## Goal
Return every one of the following items verbatim, changing nothing.

## Information given
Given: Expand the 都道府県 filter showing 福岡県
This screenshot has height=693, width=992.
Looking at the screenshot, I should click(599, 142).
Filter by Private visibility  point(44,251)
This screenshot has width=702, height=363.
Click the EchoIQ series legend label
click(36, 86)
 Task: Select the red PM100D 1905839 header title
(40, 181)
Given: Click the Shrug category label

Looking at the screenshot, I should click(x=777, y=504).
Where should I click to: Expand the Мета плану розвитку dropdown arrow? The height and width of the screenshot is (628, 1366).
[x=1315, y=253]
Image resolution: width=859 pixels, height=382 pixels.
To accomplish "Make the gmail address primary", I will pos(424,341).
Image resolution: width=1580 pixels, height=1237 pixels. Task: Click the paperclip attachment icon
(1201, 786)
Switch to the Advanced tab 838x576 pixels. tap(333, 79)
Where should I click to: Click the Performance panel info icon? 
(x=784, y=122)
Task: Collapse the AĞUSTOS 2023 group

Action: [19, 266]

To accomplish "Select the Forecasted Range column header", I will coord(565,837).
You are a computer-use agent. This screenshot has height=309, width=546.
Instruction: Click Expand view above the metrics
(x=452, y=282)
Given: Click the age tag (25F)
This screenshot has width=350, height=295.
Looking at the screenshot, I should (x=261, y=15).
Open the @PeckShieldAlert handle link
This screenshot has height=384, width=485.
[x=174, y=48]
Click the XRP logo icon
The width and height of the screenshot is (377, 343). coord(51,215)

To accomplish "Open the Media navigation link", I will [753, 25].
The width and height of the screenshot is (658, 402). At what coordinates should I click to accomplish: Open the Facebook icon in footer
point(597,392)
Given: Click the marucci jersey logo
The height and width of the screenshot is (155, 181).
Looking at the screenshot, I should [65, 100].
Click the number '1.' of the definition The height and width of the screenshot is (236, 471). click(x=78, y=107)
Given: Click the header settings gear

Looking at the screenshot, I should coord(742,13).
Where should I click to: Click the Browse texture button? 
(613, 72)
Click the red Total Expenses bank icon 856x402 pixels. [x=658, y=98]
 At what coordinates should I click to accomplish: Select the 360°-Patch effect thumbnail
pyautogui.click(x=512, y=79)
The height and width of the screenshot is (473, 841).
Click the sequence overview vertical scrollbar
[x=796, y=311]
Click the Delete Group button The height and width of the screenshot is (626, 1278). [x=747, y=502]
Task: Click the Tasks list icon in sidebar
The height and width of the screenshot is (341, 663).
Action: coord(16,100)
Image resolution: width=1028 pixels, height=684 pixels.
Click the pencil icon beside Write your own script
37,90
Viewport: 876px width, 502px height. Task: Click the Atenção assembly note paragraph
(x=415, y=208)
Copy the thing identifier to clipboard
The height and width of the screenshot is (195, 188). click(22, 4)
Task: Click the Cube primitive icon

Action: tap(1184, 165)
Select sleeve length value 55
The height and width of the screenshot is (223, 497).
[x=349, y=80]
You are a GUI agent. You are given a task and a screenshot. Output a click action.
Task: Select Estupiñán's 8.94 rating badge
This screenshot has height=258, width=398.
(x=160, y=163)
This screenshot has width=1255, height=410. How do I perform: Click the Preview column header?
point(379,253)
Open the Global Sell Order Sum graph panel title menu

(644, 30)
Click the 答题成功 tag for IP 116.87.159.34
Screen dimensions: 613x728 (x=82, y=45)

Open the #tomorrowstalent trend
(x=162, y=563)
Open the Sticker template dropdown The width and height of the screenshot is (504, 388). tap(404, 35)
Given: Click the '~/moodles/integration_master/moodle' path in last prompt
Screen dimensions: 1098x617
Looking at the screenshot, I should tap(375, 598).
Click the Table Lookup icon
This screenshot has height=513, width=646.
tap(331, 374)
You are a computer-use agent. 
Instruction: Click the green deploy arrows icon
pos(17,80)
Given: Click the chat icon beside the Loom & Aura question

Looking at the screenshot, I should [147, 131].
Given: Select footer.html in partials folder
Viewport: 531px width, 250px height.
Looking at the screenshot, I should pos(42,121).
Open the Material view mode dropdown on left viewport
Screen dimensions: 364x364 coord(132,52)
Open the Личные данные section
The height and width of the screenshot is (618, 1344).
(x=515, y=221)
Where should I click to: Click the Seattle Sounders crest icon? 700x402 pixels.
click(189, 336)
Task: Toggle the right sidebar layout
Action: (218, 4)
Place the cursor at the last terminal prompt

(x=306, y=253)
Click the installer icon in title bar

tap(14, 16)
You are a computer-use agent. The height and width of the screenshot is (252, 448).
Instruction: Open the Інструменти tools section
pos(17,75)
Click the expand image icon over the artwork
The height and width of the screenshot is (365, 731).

## Answer to the task
Given: Expand the 都道府県 filter showing 福岡県
This screenshot has height=693, width=992.
Looking at the screenshot, I should click(599, 142).
Filter by Private visibility  point(44,251)
This screenshot has width=702, height=363.
Click the EchoIQ series legend label
click(36, 86)
 Task: Select the red PM100D 1905839 header title
(40, 181)
Given: Click the Shrug category label

Looking at the screenshot, I should click(x=777, y=504).
Where should I click to: Expand the Мета плану розвитку dropdown arrow? The height and width of the screenshot is (628, 1366).
[x=1315, y=253]
Image resolution: width=859 pixels, height=382 pixels.
To accomplish "Make the gmail address primary", I will pos(424,341).
Image resolution: width=1580 pixels, height=1237 pixels. Task: Click the paperclip attachment icon
(1201, 786)
Switch to the Advanced tab 838x576 pixels. tap(333, 79)
Where should I click to: Click the Performance panel info icon? 
(x=784, y=122)
Task: Collapse the AĞUSTOS 2023 group

Action: [19, 266]

To accomplish "Select the Forecasted Range column header", I will coord(565,837).
You are a computer-use agent. This screenshot has height=309, width=546.
Instruction: Click Expand view above the metrics
(x=452, y=282)
Given: Click the age tag (25F)
This screenshot has width=350, height=295.
Looking at the screenshot, I should (x=261, y=15).
Open the @PeckShieldAlert handle link
This screenshot has height=384, width=485.
[x=174, y=48]
Click the XRP logo icon
The width and height of the screenshot is (377, 343). coord(51,215)

To accomplish "Open the Media navigation link", I will [753, 25].
The width and height of the screenshot is (658, 402). At what coordinates should I click to accomplish: Open the Facebook icon in footer
point(597,392)
Given: Click the marucci jersey logo
The height and width of the screenshot is (155, 181).
Looking at the screenshot, I should [65, 100].
Click the number '1.' of the definition The height and width of the screenshot is (236, 471). click(x=78, y=107)
Given: Click the header settings gear

Looking at the screenshot, I should coord(742,13).
Where should I click to: Click the Browse texture button? 
(613, 72)
Click the red Total Expenses bank icon 856x402 pixels. [x=658, y=98]
 At what coordinates should I click to accomplish: Select the 360°-Patch effect thumbnail
pyautogui.click(x=512, y=79)
The height and width of the screenshot is (473, 841).
Click the sequence overview vertical scrollbar
[x=796, y=311]
Click the Delete Group button The height and width of the screenshot is (626, 1278). [x=747, y=502]
Task: Click the Tasks list icon in sidebar
The height and width of the screenshot is (341, 663).
Action: coord(16,100)
Image resolution: width=1028 pixels, height=684 pixels.
Click the pencil icon beside Write your own script
37,90
Viewport: 876px width, 502px height. Task: Click the Atenção assembly note paragraph
(x=415, y=208)
Copy the thing identifier to clipboard
The height and width of the screenshot is (195, 188). click(22, 4)
Task: Click the Cube primitive icon

Action: tap(1184, 165)
Select sleeve length value 55
The height and width of the screenshot is (223, 497).
[x=349, y=80]
You are a GUI agent. You are given a task and a screenshot. Output a click action.
Task: Select Estupiñán's 8.94 rating badge
This screenshot has height=258, width=398.
(x=160, y=163)
This screenshot has width=1255, height=410. How do I perform: Click the Preview column header?
point(379,253)
Open the Global Sell Order Sum graph panel title menu

(644, 30)
Click the 答题成功 tag for IP 116.87.159.34
Screen dimensions: 613x728 (x=82, y=45)

Open the #tomorrowstalent trend
(x=162, y=563)
Open the Sticker template dropdown The width and height of the screenshot is (504, 388). tap(404, 35)
Given: Click the '~/moodles/integration_master/moodle' path in last prompt
Screen dimensions: 1098x617
Looking at the screenshot, I should tap(375, 598).
Click the Table Lookup icon
This screenshot has height=513, width=646.
tap(331, 374)
You are a computer-use agent. 
Instruction: Click the green deploy arrows icon
pos(17,80)
Given: Click the chat icon beside the Loom & Aura question

Looking at the screenshot, I should [147, 131].
Given: Select footer.html in partials folder
Viewport: 531px width, 250px height.
Looking at the screenshot, I should pos(42,121).
Open the Material view mode dropdown on left viewport
Screen dimensions: 364x364 coord(132,52)
Open the Личные данные section
The height and width of the screenshot is (618, 1344).
(x=515, y=221)
Where should I click to: Click the Seattle Sounders crest icon? 700x402 pixels.
click(189, 336)
Task: Toggle the right sidebar layout
Action: (218, 4)
Place the cursor at the last terminal prompt

(x=306, y=253)
Click the installer icon in title bar

tap(14, 16)
You are a computer-use agent. The height and width of the screenshot is (252, 448).
Instruction: Open the Інструменти tools section
pos(17,75)
Click the expand image icon over the artwork
The height and width of the screenshot is (365, 731).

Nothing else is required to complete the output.